LIEBERSON: What influence will the disease have on sexual mores and practices?
SILVERMAN: As the number of cases keeps growing, there will be a revolution - some would say a counterrevolution - in sexual attitudes and behavior. It won't bring us back to the Victorian era, but people will get to know each other a lot better before they jump into bed. After all, a considerable change in behavior accompanied the herpes scare, and herpes doesn't kill.
FETTNER: I see that change happening in my own family. My nineteen-year-old son is very gun-shy about sex. All of a sudden it may be deadly,
SHEBAR: I have a great hope that this epidemic might accomplish something magical - free gay men from the burden of anonymity. Gay men can maintain that anonymity only when they have their sex in underground places with people they don't know - or when they stay closeted, afraid to reveal who they really are. But because of AIDS, anonymous sex in the gay community has already decreased.
It must be recognized that there is a direct correlation between anonymity and oppression. When a parent discourages his gay son from becoming involved with another man; when a church refuses to accept gay congregants; when an employer says, "Just keep it out of the office" - what they are all really saying is, keep it in the bathhouses and backrooms, the places where one runs a higher risk of being infected, I think AIDS will lead gay people to rebel against this sort of oppression and to become more visibly committed to their gay identities and to their partners. Quite frankly, I believe gay marriage will be legal by the turn of the century. That couple in Omaha may be able to settle down in the suburbs someday.

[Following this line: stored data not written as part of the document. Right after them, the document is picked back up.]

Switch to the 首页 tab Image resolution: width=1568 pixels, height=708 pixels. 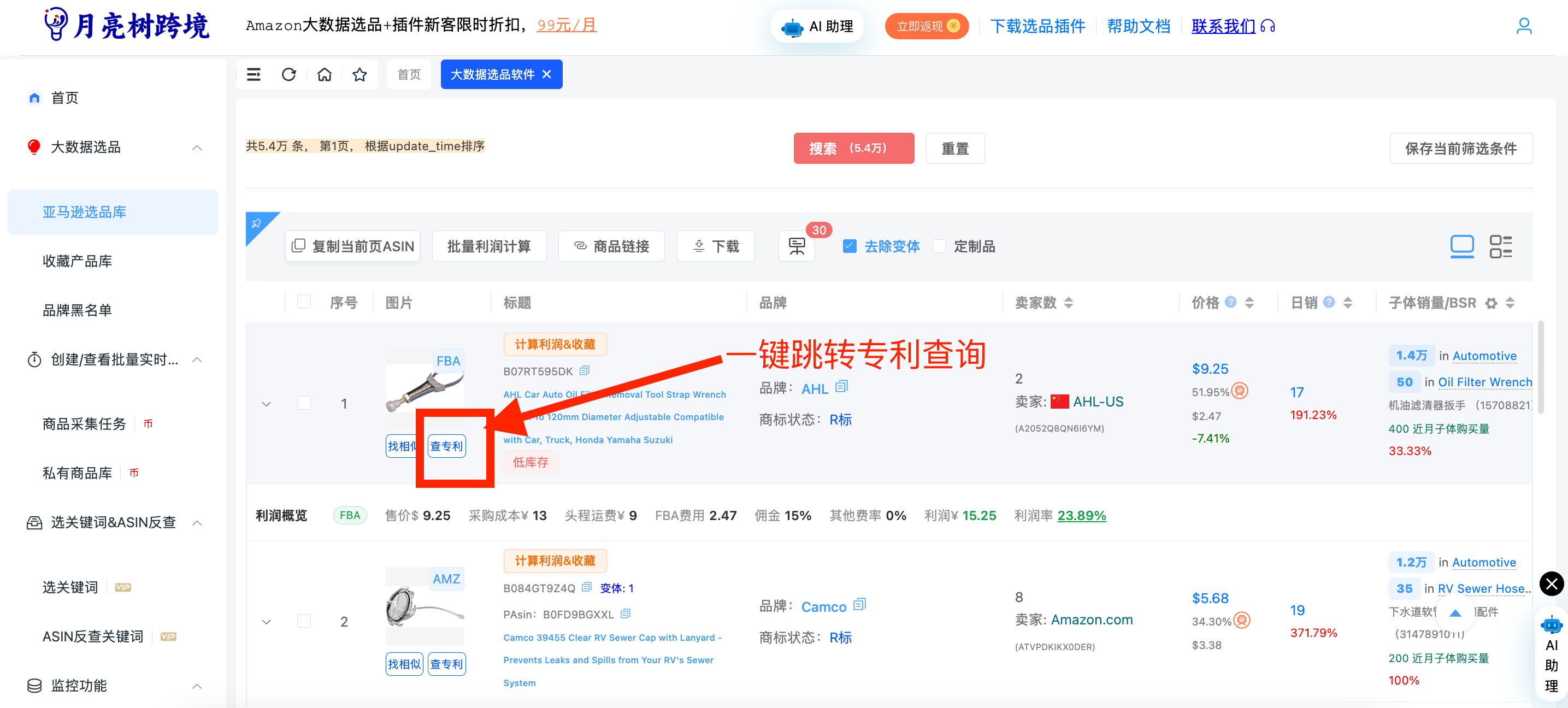click(409, 74)
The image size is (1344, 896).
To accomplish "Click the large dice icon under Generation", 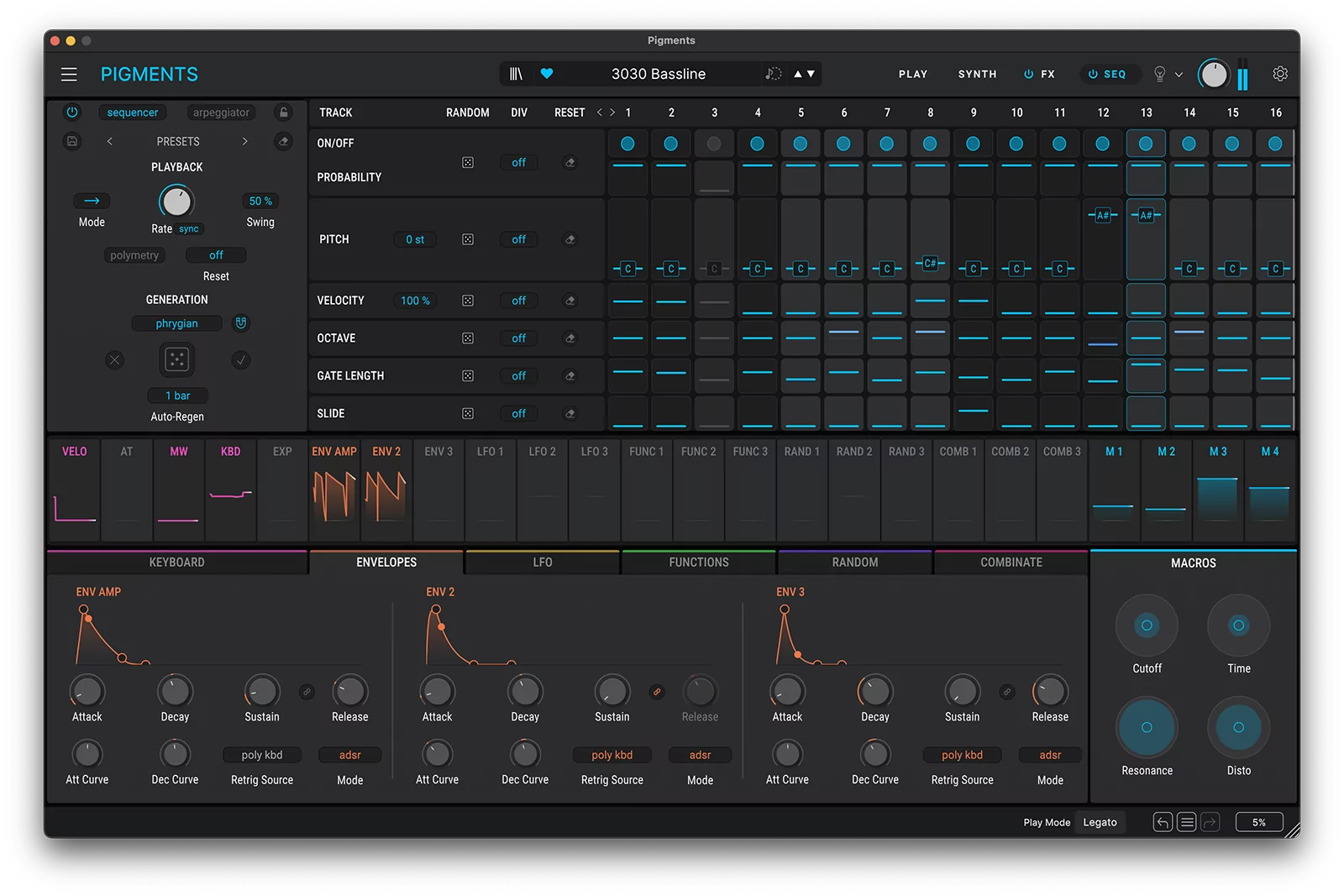I will (x=176, y=359).
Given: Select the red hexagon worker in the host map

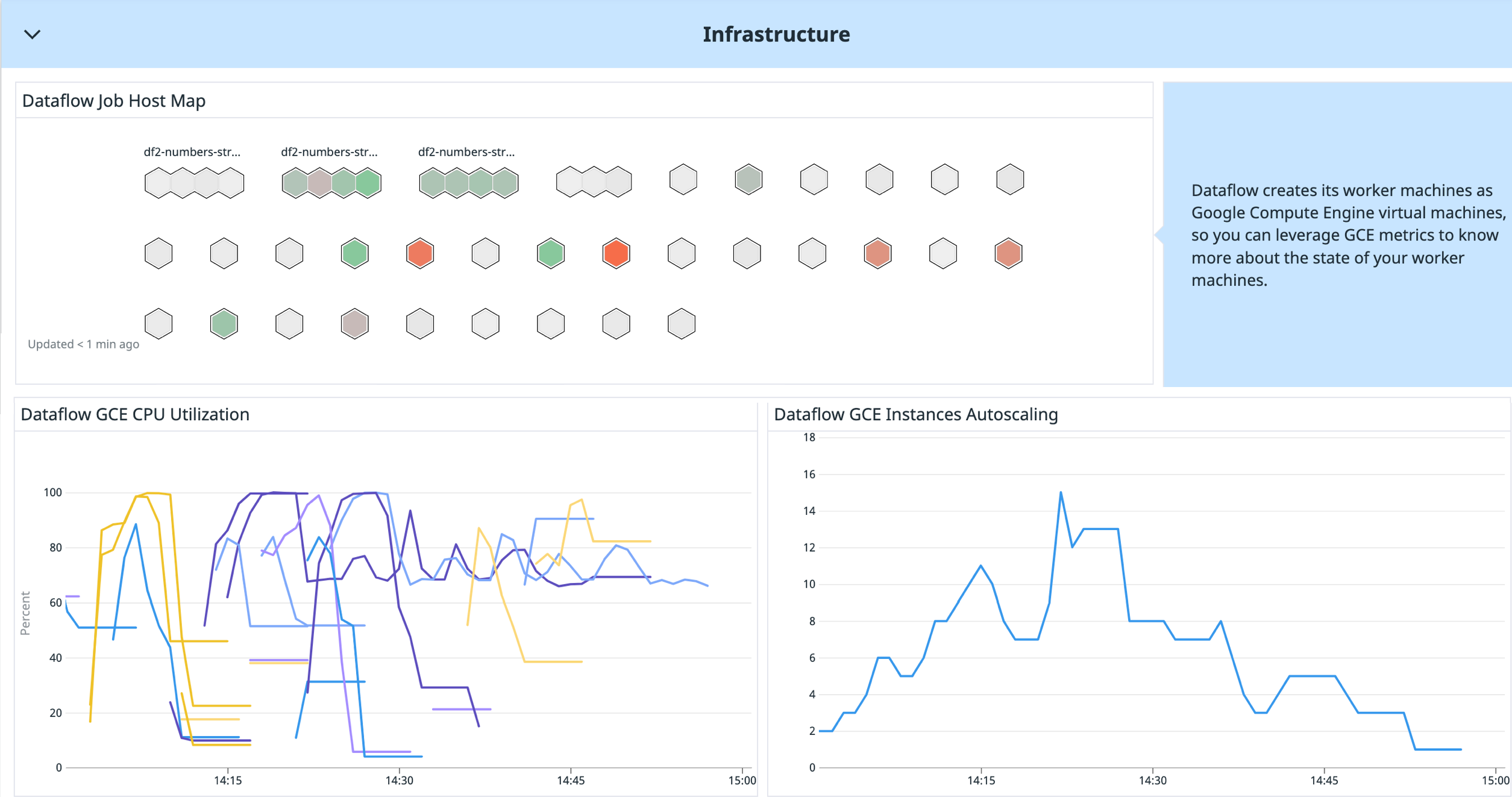Looking at the screenshot, I should [x=420, y=253].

BRANDT: I've heard too often that some disease is just what society needs to discourage prorniscuity and bring about meaningful, caring relationships. The sexual counterrevolution didn't come with herpes, and it won't with AIDS - no matter how much some people hope it will.
FRIEDLAND: There is no evidence that AIDS has brought about any substantial change in the habits of drug users or caused a decrease in their numbers. In New York City there are 200,000 IV drug users, and anywhere from 40 percent to 87 percent of them - depending on which study you look at - are infected with the virus. Every day more young people are introduced to drugs, and exposed to the virus. There has been almost no response to this problem, either by community groups or public agencies.
KRIM: I don't understand why organizations concerned with family health are riot worried about AIDS. Clearly we have reached a stage where there should be programs in every high school and college to explain to young people the dangers of drug abuse and casual sex. What exactly are we waiting for?